TNscope filtering (tumor_only)#
Pre-call Filters
min_init_tumor_lod: Initial Log odds for the that the variant exists in the tumor.
min_init_tumor_lod = 1
min_tumor_lod: Minimum log odds in the final call of variant in the tumor.
min_tumor_lod = 8
The somatic variants in TNscope raw VCF file (SNV.somatic.<CASE_ID>.tnscope.all.vcf.gz) are filtered out for the genomic regions that are not reliable (eg: centromeric regions, non-chromosome contigs) to enhance the computation time. This WGS interval region file is collected from gatk_bundles gs://gatk-legacy-bundles/b37/wgs_calling_regions.v1.interval_list.
Post-call Quality Filters
Total Depth (DP): Refers to the overall read depth supporting the variant call
DP(tumor) >= 10
Allelic Depth (AD): Total reads supporting the ALT allele in the tumor sample
AD(tumor) > 3
Allelic Frequency (AF): Fraction of the reads supporting the alternate allele
Minimum AF(tumor) > 0.05
SUM(QSS)/SUM(AD) >= 20
Read Counts: Count of reads in a given (F1R2, F2R1) pair orientation supporting the alternate allele and reference alleles
ALT_F1R2 > 0, ALT_F2R1 > 0
REF_F1R2 > 0, REF_F2R1 > 0
SOR: Symmetric Odds Ratio of 2x2 contingency table to detect strand bias
SOR < 3
Post-call Observation database Filters
GNOMADAF_POPMAX: Maximum Allele Frequency across populations
GNOMADAF_popmax <= 0.001 (or) GNOMADAF_popmax == "."

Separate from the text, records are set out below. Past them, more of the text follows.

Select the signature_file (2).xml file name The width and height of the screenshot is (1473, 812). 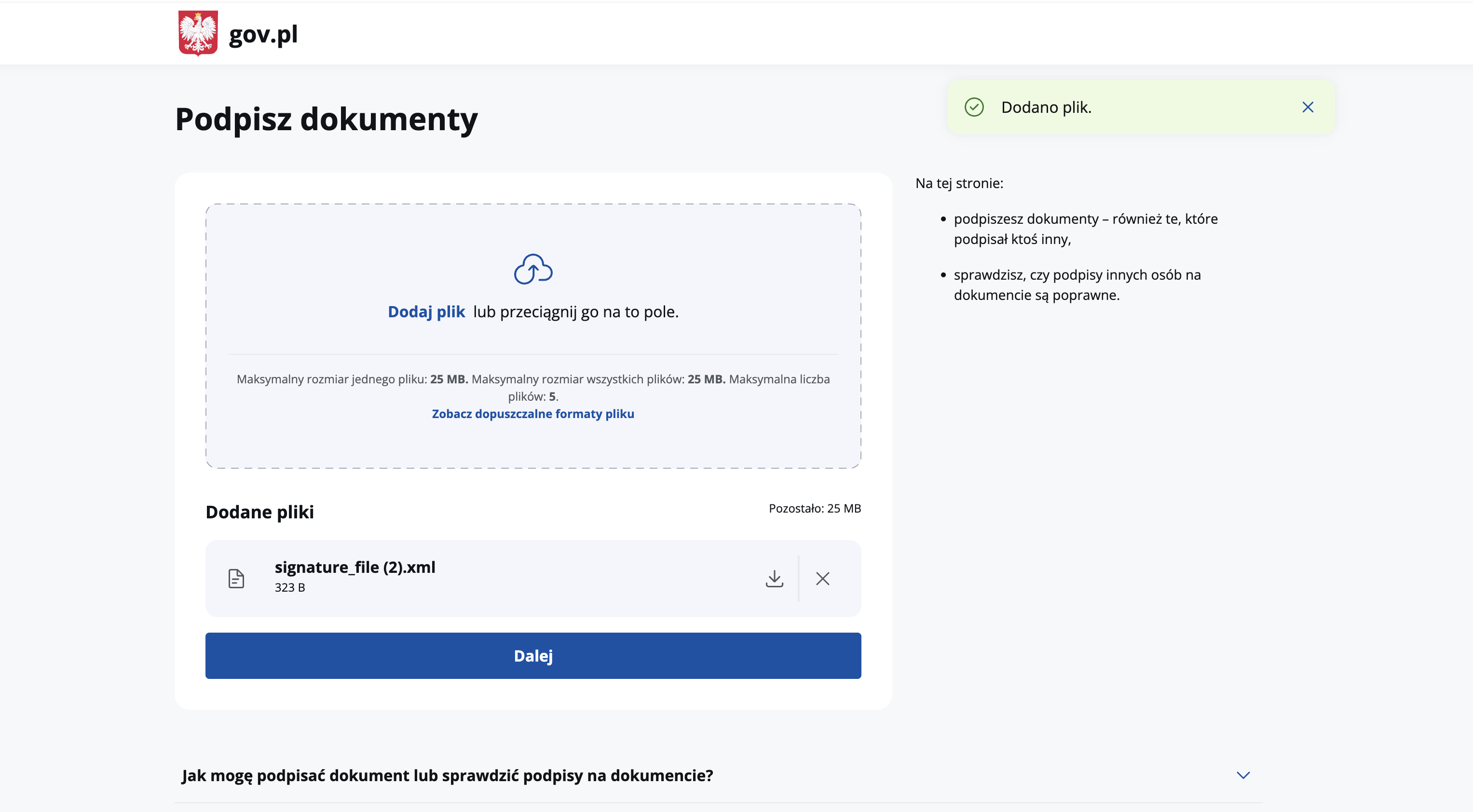coord(355,567)
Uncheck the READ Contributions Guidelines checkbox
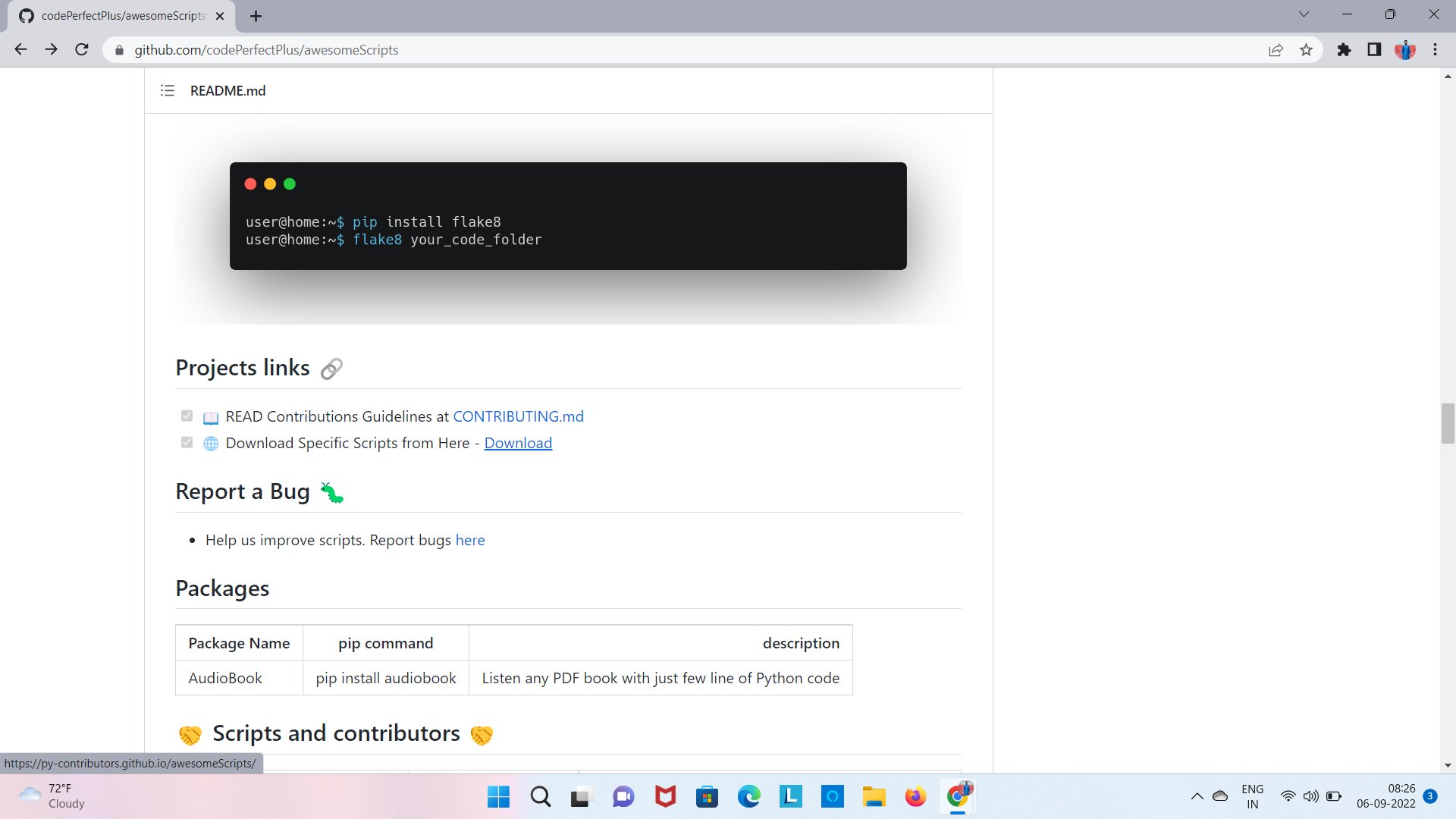1456x819 pixels. tap(187, 416)
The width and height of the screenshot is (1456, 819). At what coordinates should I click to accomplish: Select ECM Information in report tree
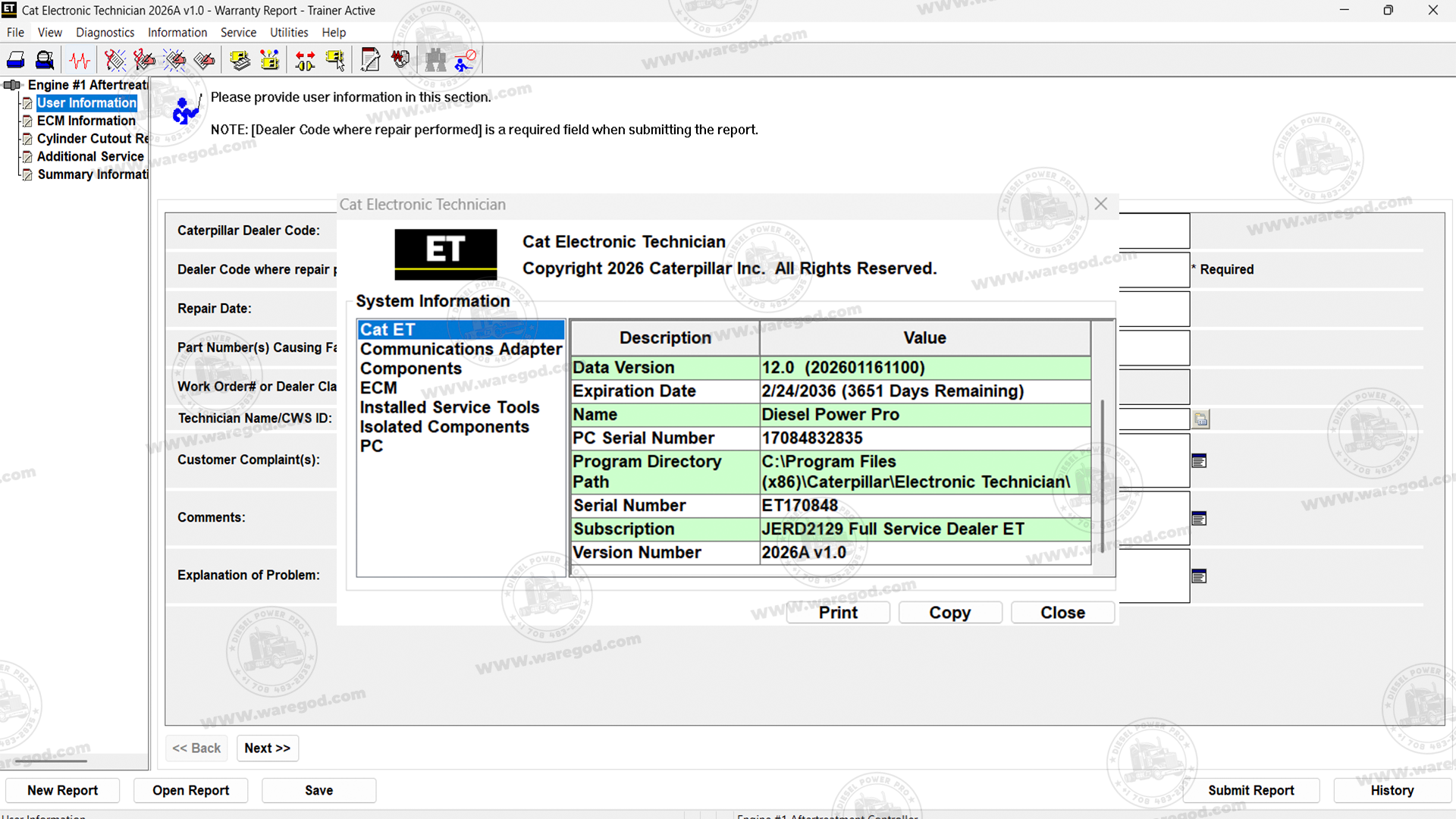(86, 121)
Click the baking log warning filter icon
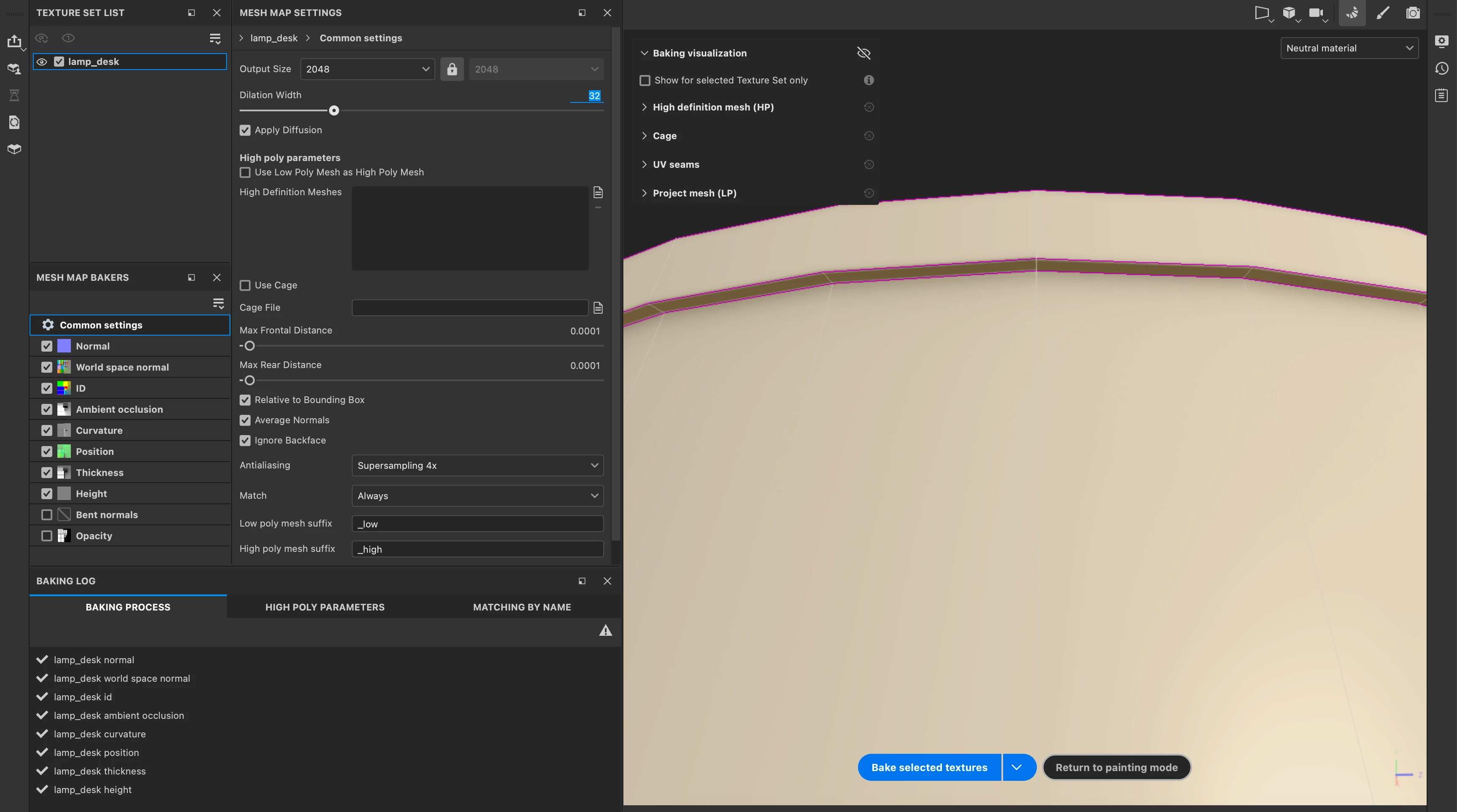The image size is (1457, 812). click(x=605, y=630)
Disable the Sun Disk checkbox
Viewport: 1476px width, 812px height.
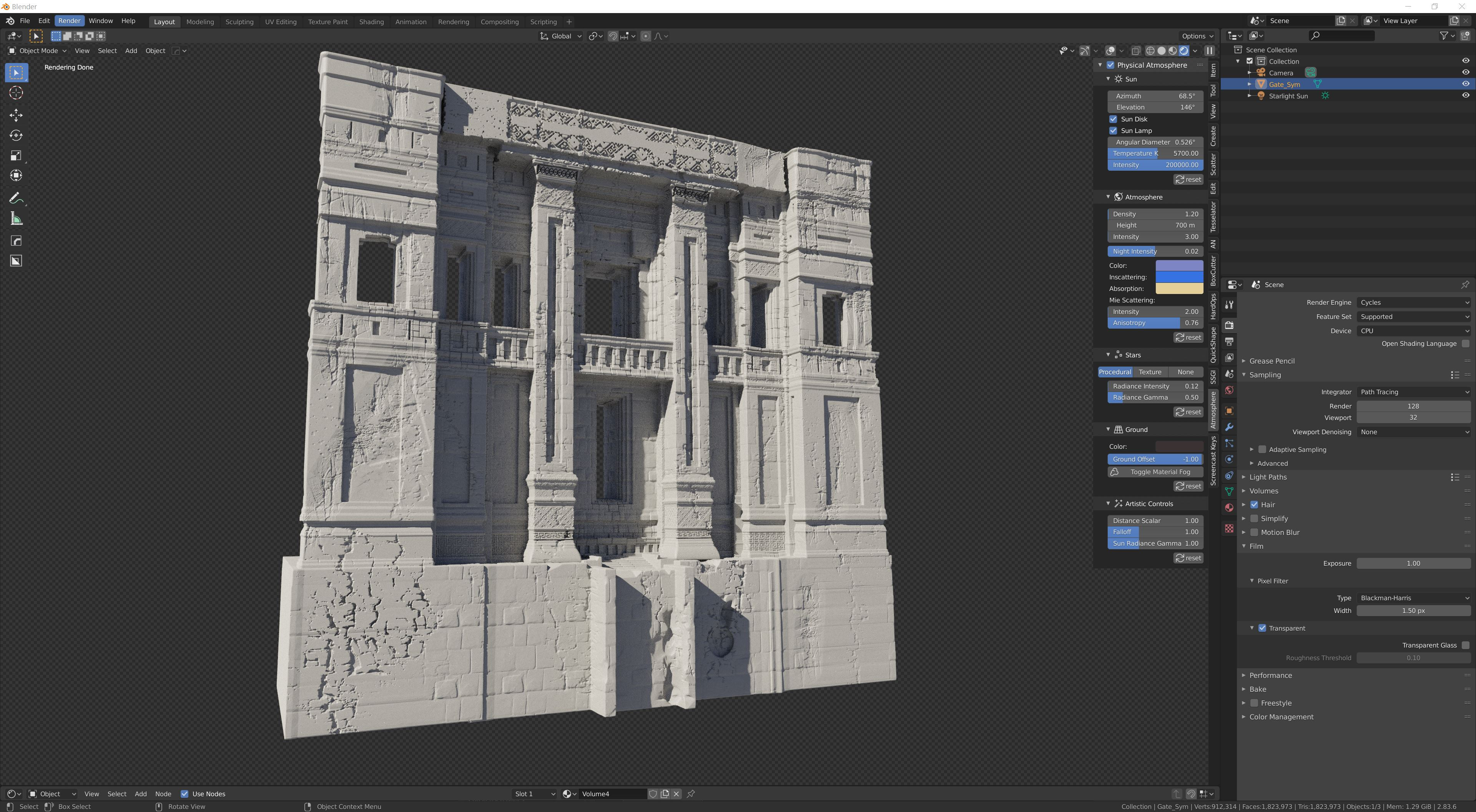(1113, 119)
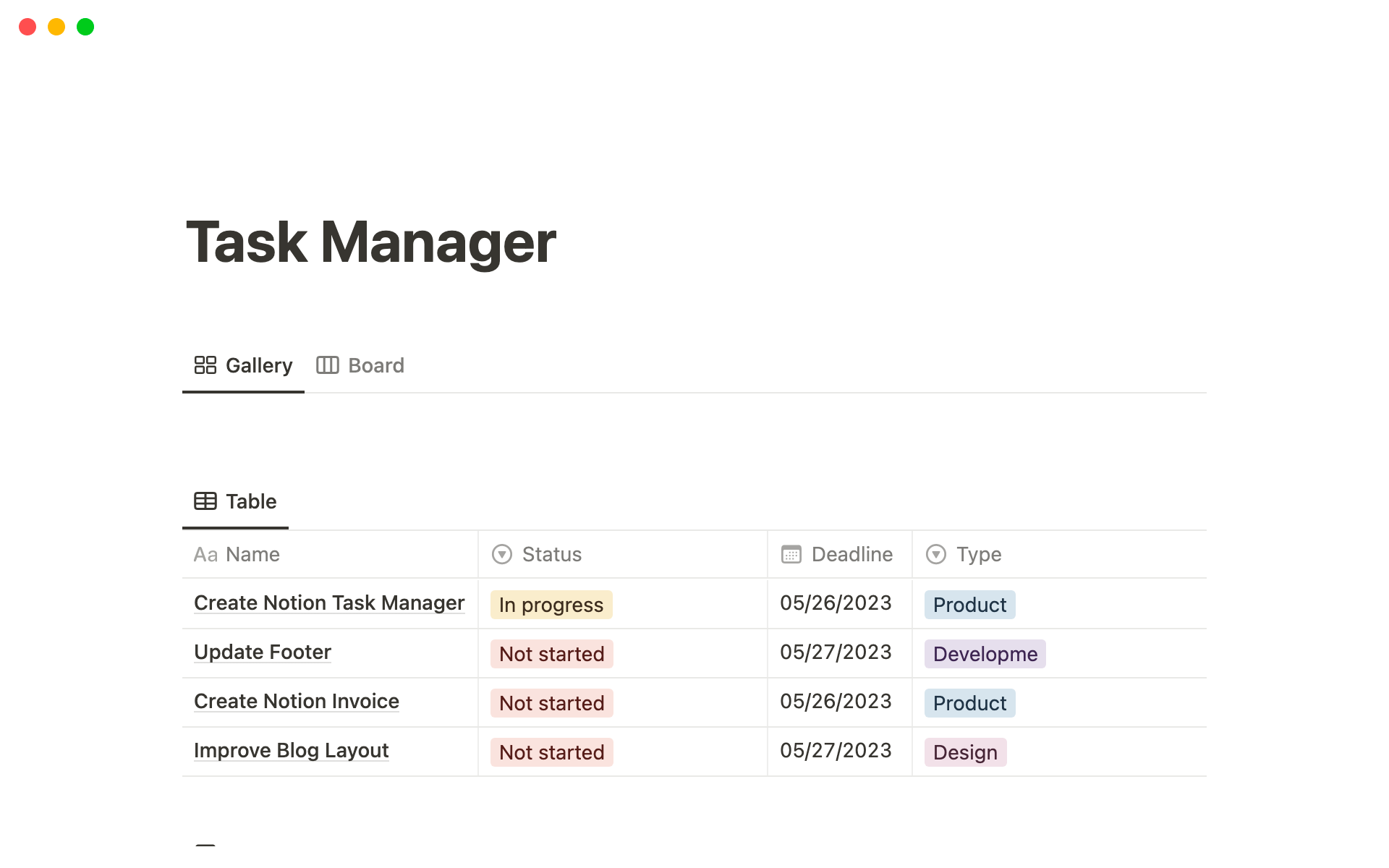Click the Status column select icon
This screenshot has width=1389, height=868.
tap(501, 555)
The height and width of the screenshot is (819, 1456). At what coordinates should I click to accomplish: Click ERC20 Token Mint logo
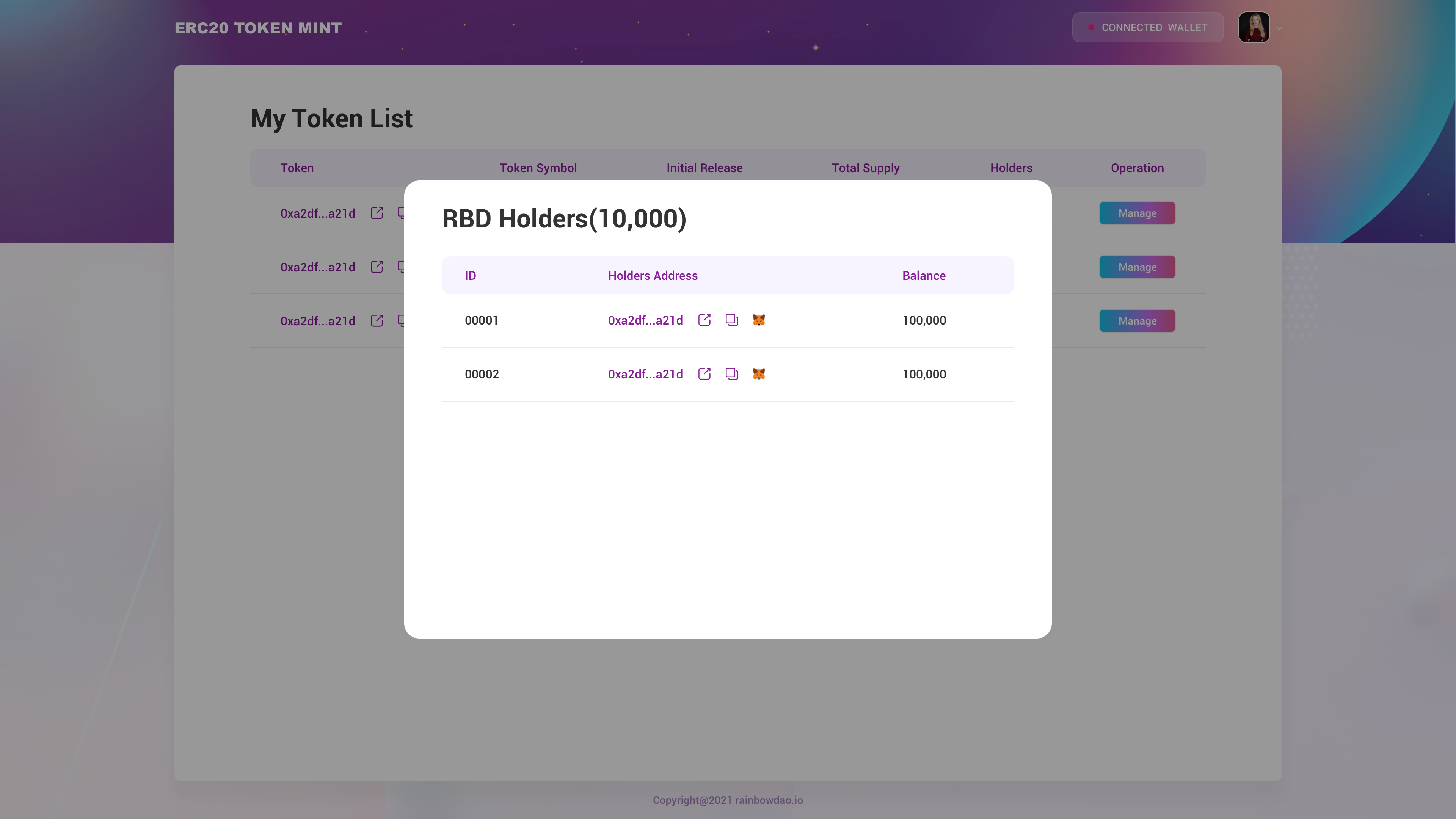click(258, 28)
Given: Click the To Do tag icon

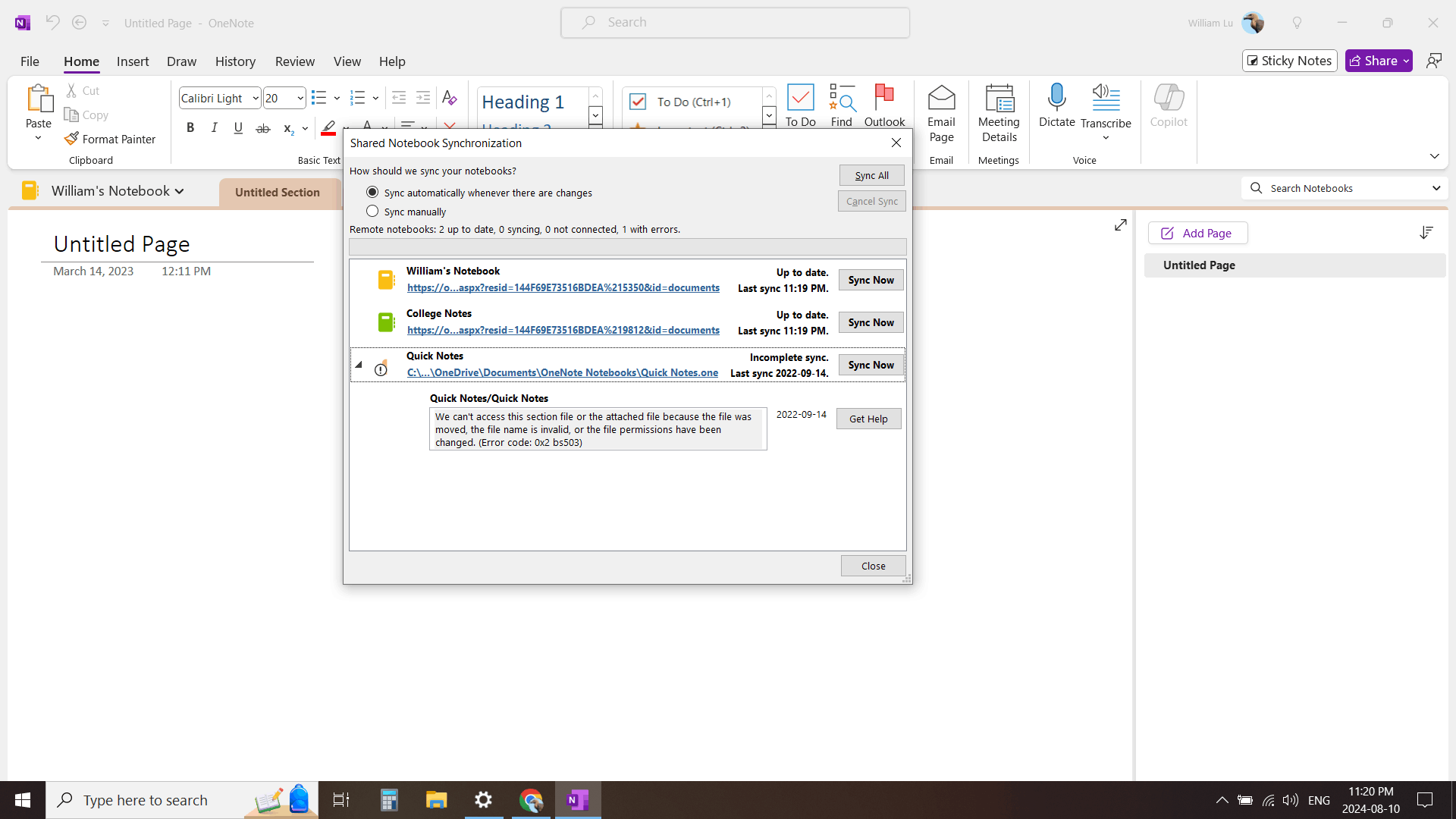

Normalized base quality scores: The sum of base quality scores for each allele (QSS) is divided by the allelic depth of alt and ref alleles (AD)
SWEGENAF <= 0.01 (or) SWEGENAF == "."
Frq: Frequency of observation of the variants from normal Clinical samples
Frq <= 0.01 (or) Frq == "."
The variants scored as PASS or triallelic_sites are included in the final vcf file (SNV.somatic.<CASE_ID>.tnscope.<research/clinical>.filtered.pass.vcf.gz).
Attention: BALSAMIC <= v8.2.10 uses GNOMAD_popmax <= 0.005. From Balsamic v9.0.0, this settings is changed to 0.02, to reduce the stringency. BALSAMIC >= v11.0.0 removes unmapped reads from the bam and cram files for all the workflows. BALSAMIC >= v13.0.0 keeps unmapped reads in bam and cram files for all the workflows.